Page and screen pointing data

--- Start ---

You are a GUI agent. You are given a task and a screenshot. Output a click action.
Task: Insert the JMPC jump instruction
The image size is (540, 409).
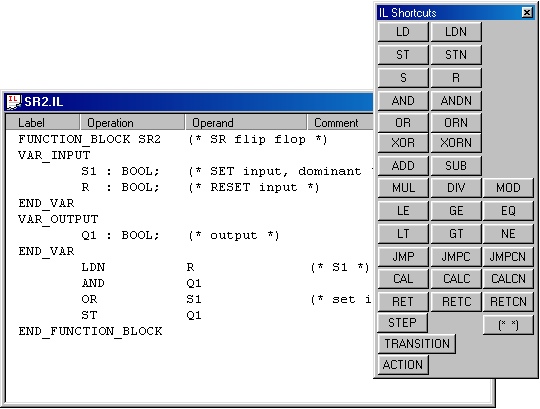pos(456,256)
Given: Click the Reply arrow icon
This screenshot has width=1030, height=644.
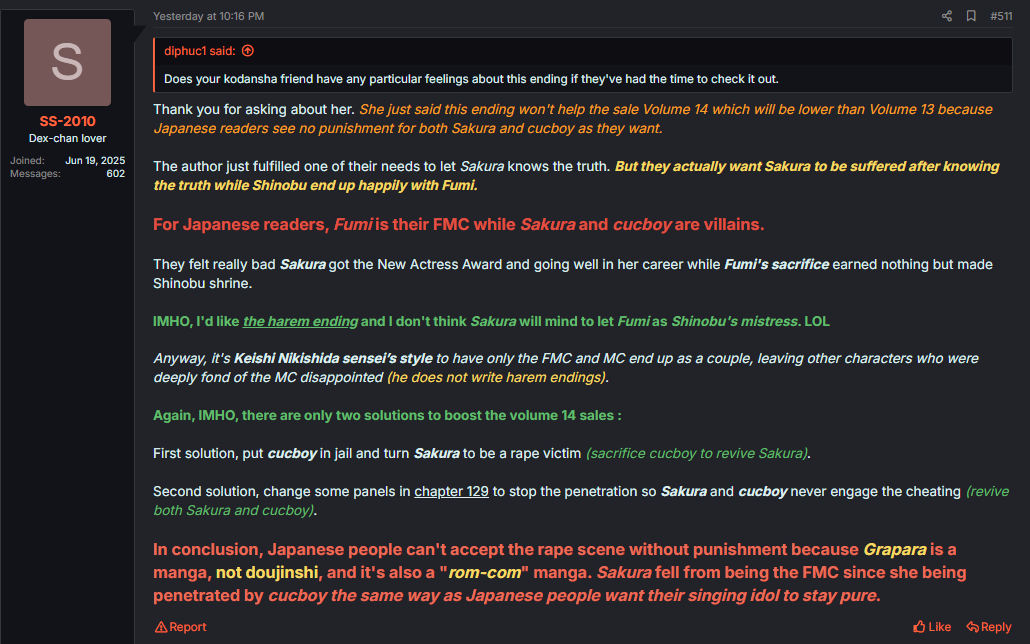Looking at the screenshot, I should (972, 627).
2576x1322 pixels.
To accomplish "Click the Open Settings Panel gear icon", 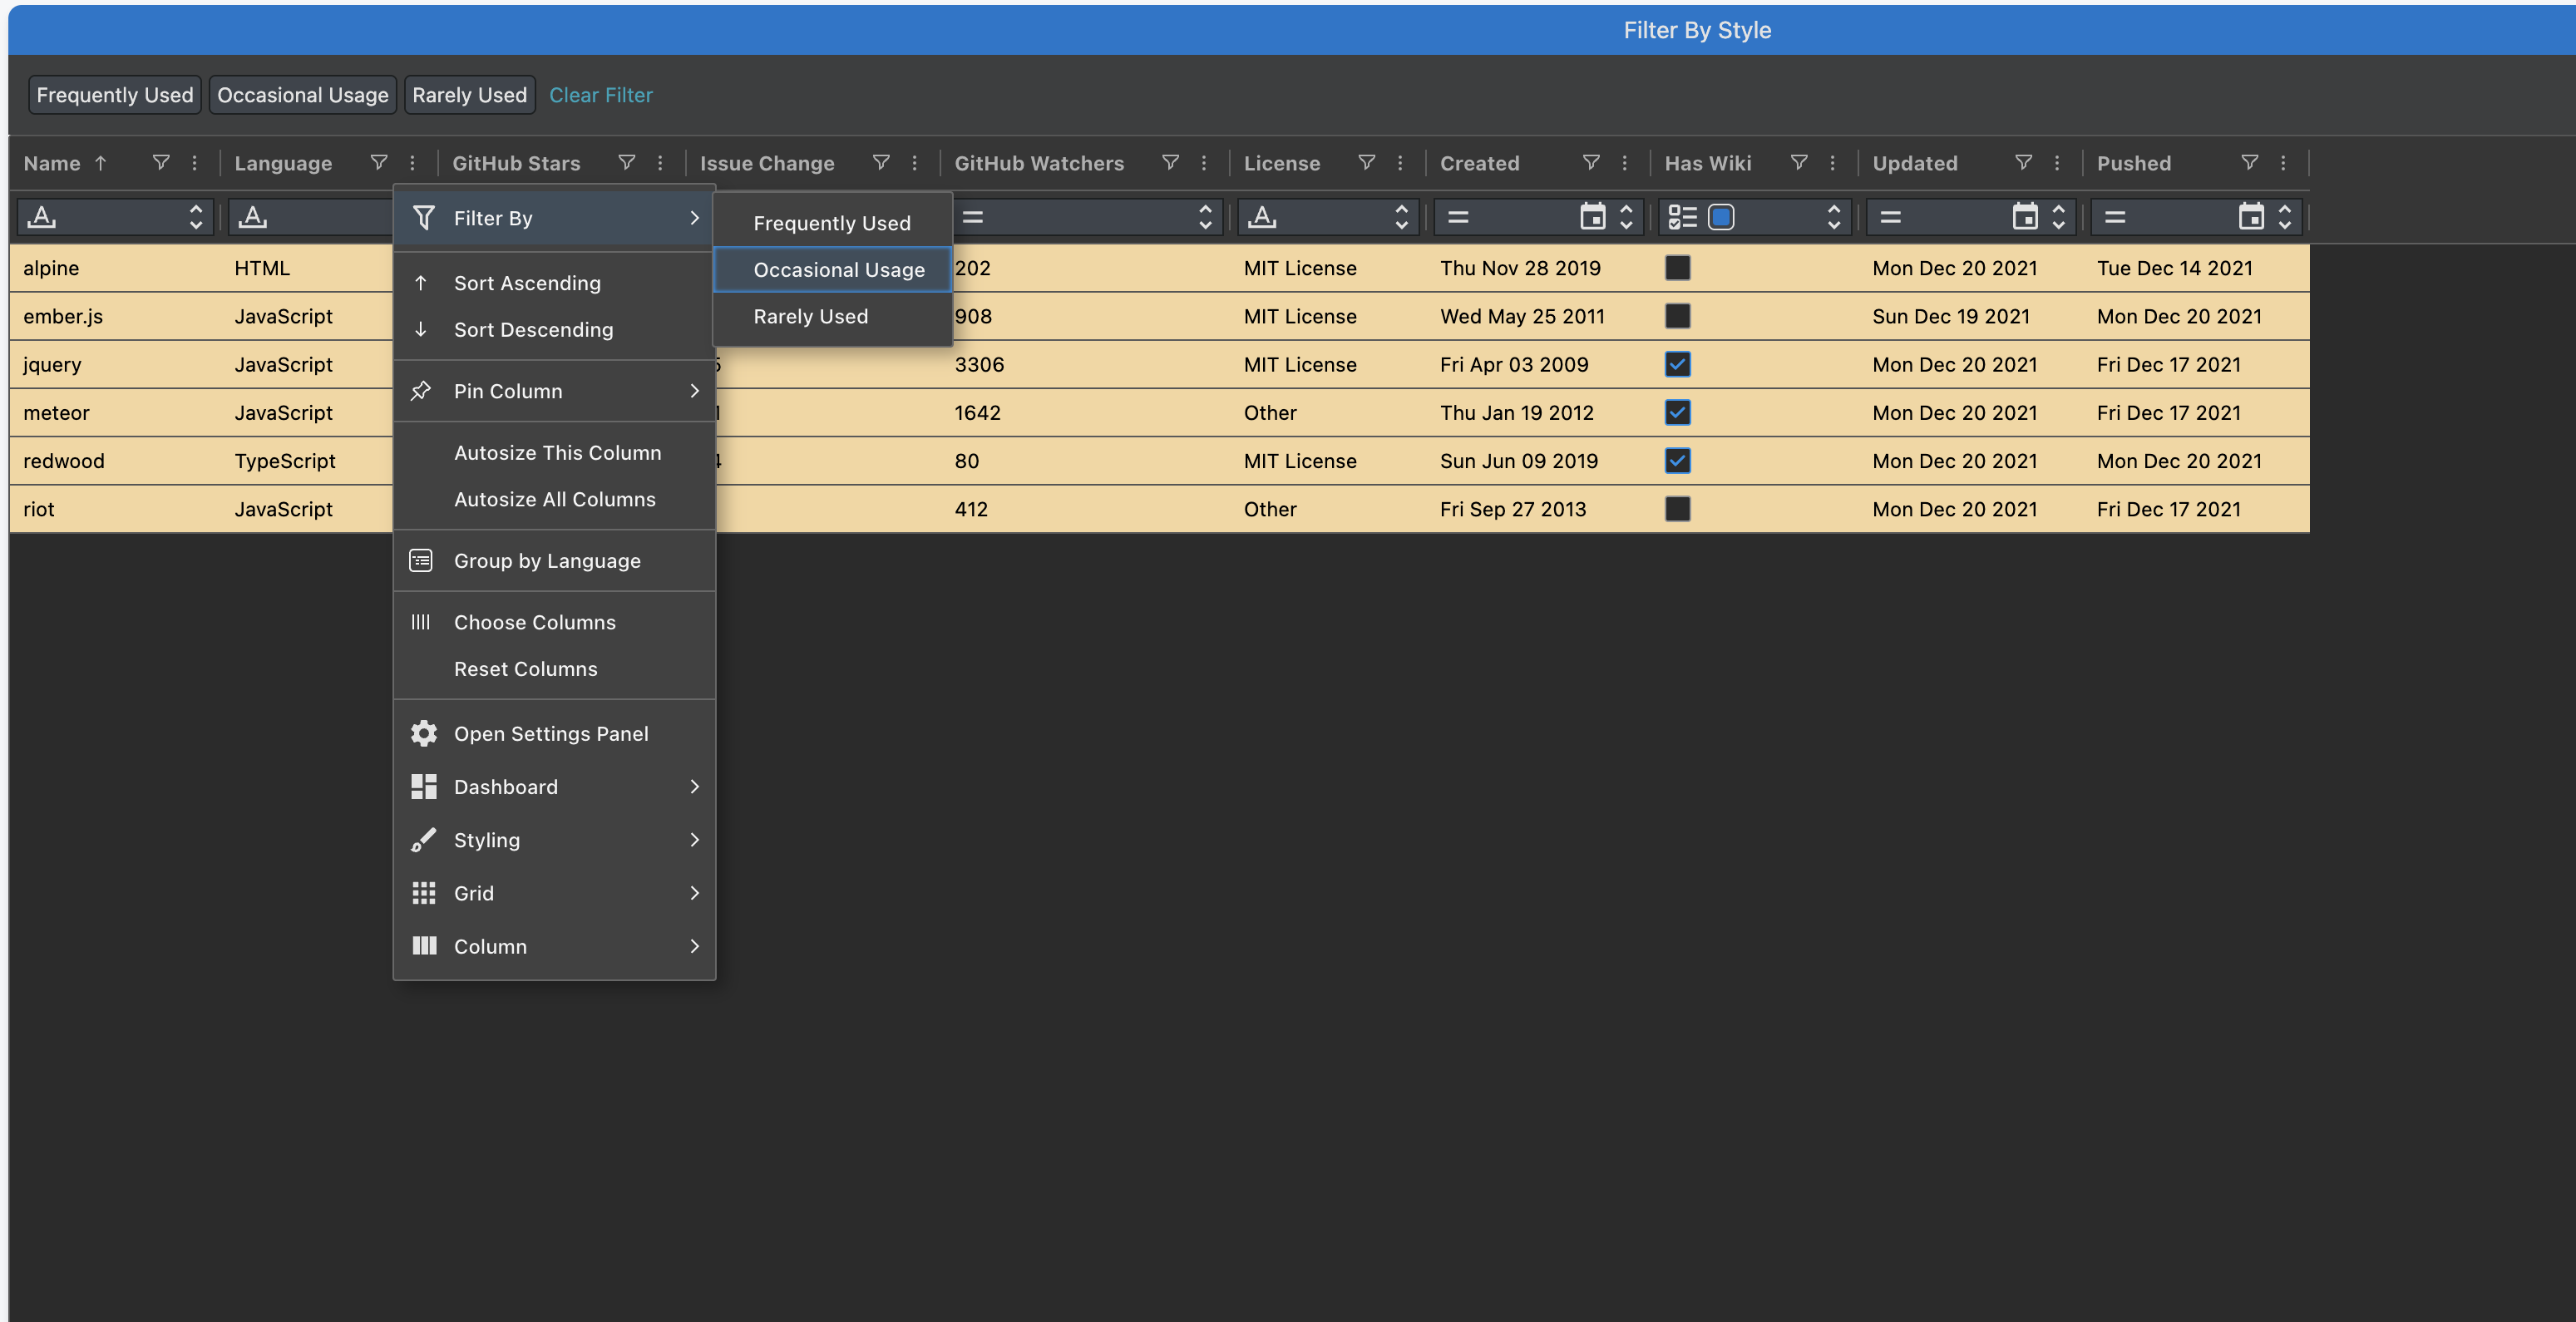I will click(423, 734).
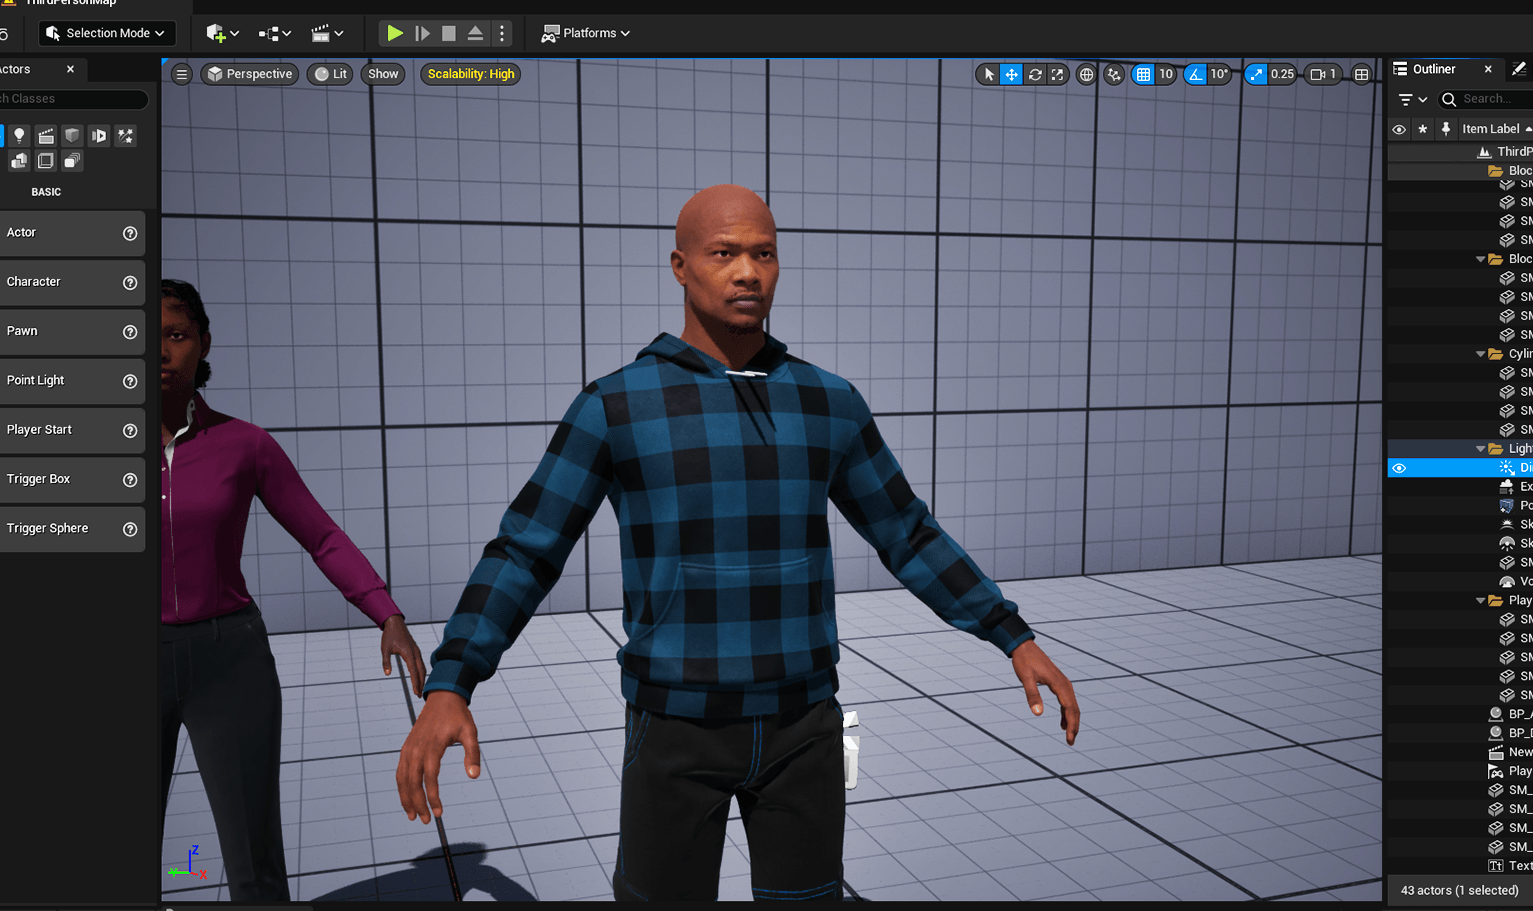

--- End ---

GOAL OF THE EXERCISE:
From the start of the records above through the line that contains "Looking at the", swap "Reply" for "Forward" and leave everything else the same. Omit the pictures from your answer.

ANSWER:
You are a GUI agent. You are given a task and a screenshot. Output a click action.
Task: Insert the JMPC jump instruction
The image size is (540, 409).
pos(456,256)
Given: Click the Forward arrow icon
This screenshot has width=1030, height=644.
Looking at the screenshot, I should (972, 627).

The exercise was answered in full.